Venir a caminar por Calle Pacífico, me transporta en el tiempo. Estar en la misma tierra que en tardes de primavera, a la recacha de aquella tapia del patio del número 25 que cobijaba la presencia y la labor de mí sangre femenina, me emociona. Me imagino, acompañadas de silencio y luz, aquellas hacendosas manos conocidas, las que de un trozo de tela sacaban bellísimos manteles, elegantes vestidos, pañitos de croché e innumerables filigranas, espléndidos muestrarios todos de bordado y encaje, de trabajos minuciosos y pulidos que han durado hasta nuestros días para el deleite propio y de posteriores generaciones.

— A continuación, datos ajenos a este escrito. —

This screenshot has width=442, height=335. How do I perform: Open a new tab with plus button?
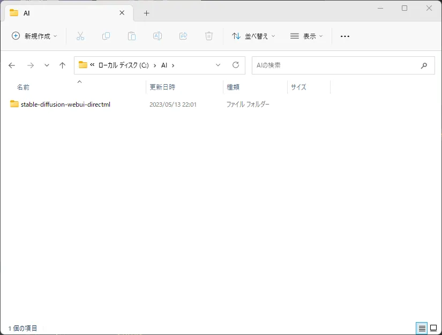click(x=146, y=13)
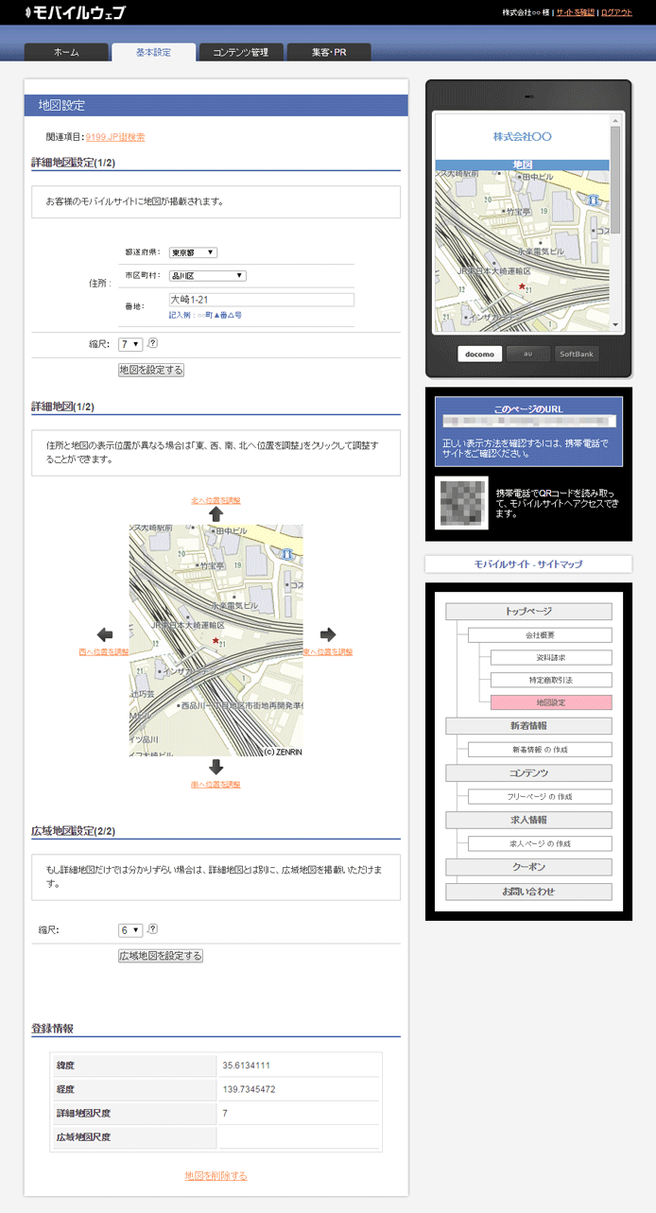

Estoy tomando un café justo en la misma chimenea de la fábrica Cross, donde trabajó mi abuelo hasta su muerte. Estar cerca de la estela de los míos me infunde seguridad y una fina tristeza que me dice que no estoy perdida, que piso sobre lo conocido, sobre algo mío y que no estaré sola nunca en estos contornos.
Cada cual es feliz a su manera, tiene las necesidades que tiene y da gracias al Dios de turno, al de su elección, por todo lo recibido. Yo también doy las gracias a este perfil salino que me reconoce y a quien debo el verbo preciso de la luz.
A mí madre y a Esperanza Arce. Y para Víctor Manuel Heredia.
*La foto es de otro día, tomada por Esperanza Arce. Gracias.